[Stored dataset items]

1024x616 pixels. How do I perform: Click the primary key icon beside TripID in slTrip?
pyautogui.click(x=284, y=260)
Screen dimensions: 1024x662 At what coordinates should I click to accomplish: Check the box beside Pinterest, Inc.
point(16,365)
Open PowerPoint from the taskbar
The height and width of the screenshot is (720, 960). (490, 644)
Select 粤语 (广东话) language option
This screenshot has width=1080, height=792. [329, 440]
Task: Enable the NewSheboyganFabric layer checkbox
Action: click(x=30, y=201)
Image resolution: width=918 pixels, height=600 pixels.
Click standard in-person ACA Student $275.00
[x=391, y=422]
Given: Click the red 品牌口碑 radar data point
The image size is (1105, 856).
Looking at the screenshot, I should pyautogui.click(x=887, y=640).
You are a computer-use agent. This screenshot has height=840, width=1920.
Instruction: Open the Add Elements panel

» **WORK REQUEST**
Return all the lines shown above, word for word.

» **EXERCISE SOLUTION**
1024x616 pixels. How do I perform: Click the primary key icon beside TripID in slTrip?
pyautogui.click(x=284, y=260)
Screen dimensions: 1024x662 At what coordinates should I click to accomplish: Check the box beside Pinterest, Inc.
point(16,365)
Open PowerPoint from the taskbar
The height and width of the screenshot is (720, 960). (490, 644)
Select 粤语 (广东话) language option
This screenshot has width=1080, height=792. [329, 440]
Task: Enable the NewSheboyganFabric layer checkbox
Action: click(x=30, y=201)
Image resolution: width=918 pixels, height=600 pixels.
Click standard in-person ACA Student $275.00
[x=391, y=422]
Given: Click the red 品牌口碑 radar data point
The image size is (1105, 856).
Looking at the screenshot, I should pyautogui.click(x=887, y=640).
You are a computer-use agent. This screenshot has height=840, width=1920.
Instruction: Open the Add Elements panel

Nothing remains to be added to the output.